→ Your task:
Return verbatim all lines from the first one in the records to the line with "Viewport: 921px width, 691px height.", both ends kept.

Saved data entries

>>>>

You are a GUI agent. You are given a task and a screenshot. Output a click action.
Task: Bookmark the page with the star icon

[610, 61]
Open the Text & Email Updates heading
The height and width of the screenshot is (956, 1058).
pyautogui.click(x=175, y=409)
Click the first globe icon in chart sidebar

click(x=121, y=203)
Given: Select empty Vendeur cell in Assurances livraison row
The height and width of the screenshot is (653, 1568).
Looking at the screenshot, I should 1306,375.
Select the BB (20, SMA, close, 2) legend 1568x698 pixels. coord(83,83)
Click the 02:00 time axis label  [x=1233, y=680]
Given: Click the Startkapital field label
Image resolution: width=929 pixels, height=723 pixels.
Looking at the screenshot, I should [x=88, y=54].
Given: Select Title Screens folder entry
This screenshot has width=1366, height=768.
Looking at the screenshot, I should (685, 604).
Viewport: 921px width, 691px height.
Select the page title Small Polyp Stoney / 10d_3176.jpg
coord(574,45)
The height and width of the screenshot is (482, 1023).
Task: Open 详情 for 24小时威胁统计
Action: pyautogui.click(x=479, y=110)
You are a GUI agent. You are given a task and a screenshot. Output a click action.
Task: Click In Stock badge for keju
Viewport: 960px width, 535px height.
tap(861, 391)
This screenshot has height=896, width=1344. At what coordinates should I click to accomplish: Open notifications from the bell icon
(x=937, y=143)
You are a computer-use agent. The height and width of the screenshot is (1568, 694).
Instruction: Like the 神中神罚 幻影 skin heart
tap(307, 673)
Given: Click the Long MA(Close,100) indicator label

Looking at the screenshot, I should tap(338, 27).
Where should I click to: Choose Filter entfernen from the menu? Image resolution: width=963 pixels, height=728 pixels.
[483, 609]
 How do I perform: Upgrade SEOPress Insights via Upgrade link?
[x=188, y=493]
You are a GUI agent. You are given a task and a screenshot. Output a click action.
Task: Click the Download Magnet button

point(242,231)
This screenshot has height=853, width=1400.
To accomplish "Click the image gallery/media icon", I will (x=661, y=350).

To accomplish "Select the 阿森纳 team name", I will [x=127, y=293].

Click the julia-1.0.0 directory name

<<<<

→ Written response:
You are a GUI agent. You are given a task and a screenshot. Output a click action.
Task: Bookmark the page with the star icon

[610, 61]
Open the Text & Email Updates heading
The height and width of the screenshot is (956, 1058).
pyautogui.click(x=175, y=409)
Click the first globe icon in chart sidebar

click(x=121, y=203)
Given: Select empty Vendeur cell in Assurances livraison row
The height and width of the screenshot is (653, 1568).
Looking at the screenshot, I should 1306,375.
Select the BB (20, SMA, close, 2) legend 1568x698 pixels. coord(83,83)
Click the 02:00 time axis label  [x=1233, y=680]
Given: Click the Startkapital field label
Image resolution: width=929 pixels, height=723 pixels.
Looking at the screenshot, I should [x=88, y=54].
Given: Select Title Screens folder entry
This screenshot has width=1366, height=768.
Looking at the screenshot, I should (685, 604).
Viewport: 921px width, 691px height.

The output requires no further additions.